Levitt a commencé à photographier sa ville natale à la fin des années 1930, s'intéressant aux quartiers les plus modestes, comme le Harlem hispanique ou le Lower East Side, où la vie quotidienne se déroule dans les rues. Son regard était particulièrement porté sur les enfants et leurs jeux, capturant avec sensibilité des instants de vie quotidienne qui constituent aujourd'hui un témoignage fascinant de la ville et de ses habitants.

Elle est l'une des photographes les plus importantes du XXe siècle dans le domaine de la photographie urbaine, et son œuvre est profondément liée à New York, non seulement comme toile de fond, mais comme véritable protagoniste des scènes qu'elle capture avec une sensibilité poétique.
New York, l'une des capitales artistiques des dernières décennies, devient le décor quotidien des photographies de Levitt. La photographe y dépeint des quartiers et répète des éléments qui deviennent iconiques dans ses scènes urbaines. Levitt s'intéresse avant tout à la vie quotidienne dans l'espace public : trottoirs, coins de rue, murs et marches d'immeubles. Ces places et ces rues n'étaient pas seulement des lieux de passage, mais aussi des scènes où la vie sociale se déployait sous toutes ses formes, des jeux d'enfants aux rencontres entre voisins.

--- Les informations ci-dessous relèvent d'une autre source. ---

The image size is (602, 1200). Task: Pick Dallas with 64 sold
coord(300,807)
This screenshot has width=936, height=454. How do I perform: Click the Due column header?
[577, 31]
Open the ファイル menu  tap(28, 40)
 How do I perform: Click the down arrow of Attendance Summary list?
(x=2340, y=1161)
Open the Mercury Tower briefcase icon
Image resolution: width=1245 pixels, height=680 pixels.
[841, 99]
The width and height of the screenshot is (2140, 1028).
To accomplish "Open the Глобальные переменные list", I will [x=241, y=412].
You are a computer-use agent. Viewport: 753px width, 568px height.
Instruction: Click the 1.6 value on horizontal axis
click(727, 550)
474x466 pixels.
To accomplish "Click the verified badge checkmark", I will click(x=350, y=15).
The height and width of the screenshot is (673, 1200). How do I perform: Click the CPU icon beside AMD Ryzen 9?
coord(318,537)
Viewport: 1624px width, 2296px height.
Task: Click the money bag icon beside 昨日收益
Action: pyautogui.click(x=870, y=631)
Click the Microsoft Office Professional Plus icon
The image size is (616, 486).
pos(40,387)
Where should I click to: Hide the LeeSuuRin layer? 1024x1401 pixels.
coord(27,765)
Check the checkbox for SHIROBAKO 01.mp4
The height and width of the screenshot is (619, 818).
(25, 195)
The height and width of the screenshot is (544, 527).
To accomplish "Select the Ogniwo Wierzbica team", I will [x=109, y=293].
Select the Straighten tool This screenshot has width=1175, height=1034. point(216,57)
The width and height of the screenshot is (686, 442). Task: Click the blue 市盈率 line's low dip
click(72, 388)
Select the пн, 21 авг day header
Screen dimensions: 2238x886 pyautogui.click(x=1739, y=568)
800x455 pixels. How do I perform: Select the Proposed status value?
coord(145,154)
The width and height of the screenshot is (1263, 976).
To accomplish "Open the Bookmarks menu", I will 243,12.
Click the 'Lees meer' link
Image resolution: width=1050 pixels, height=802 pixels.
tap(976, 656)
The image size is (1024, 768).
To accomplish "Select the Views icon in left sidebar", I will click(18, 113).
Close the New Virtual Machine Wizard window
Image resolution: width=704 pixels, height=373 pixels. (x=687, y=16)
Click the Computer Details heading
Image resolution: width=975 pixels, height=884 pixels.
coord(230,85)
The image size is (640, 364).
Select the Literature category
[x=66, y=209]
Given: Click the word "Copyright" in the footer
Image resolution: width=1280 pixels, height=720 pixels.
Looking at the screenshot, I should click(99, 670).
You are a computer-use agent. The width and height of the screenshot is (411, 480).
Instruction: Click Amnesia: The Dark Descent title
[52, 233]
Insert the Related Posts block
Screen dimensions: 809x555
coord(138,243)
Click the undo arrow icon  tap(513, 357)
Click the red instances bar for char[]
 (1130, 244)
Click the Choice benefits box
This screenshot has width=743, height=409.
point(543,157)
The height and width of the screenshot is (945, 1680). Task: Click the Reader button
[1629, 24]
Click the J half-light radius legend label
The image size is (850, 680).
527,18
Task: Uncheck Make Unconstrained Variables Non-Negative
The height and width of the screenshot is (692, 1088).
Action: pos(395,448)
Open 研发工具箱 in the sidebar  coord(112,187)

Ses photographies montrent des enfants dessinant à la craie sur les trottoirs, transformant les rues en une grande scène de jeu et de performances spontanées, des gens assis sur les marches devant les portes, bavardant, se croisant dans des interactions quotidiennes, des façades couvertes de graffitis ou de messages éphémères qui deviennent des compositions visuelles au sein du récit urbain.
Pour Levitt, la ville était presque un théâtre improvisé : chaque rue, chaque coin de rue pouvait offrir des scènes inattendues, des personnages spontanés, des jeux d’ombre et de lumière, des compositions empreintes de poésie. Son appareil photo ne recherchait ni les monuments ni les paysages emblématiques, mais capturait plutôt la beauté cachée du quotidien : un groupe d’enfants jouant sur le trottoir, le geste d’un passant, la façon dont quelqu’un s’appuie sur une échelle, de petits détails en apparence insignifiants qui, sous son objectif, devenaient des micro-scènes pleines de vie et de sensibilité.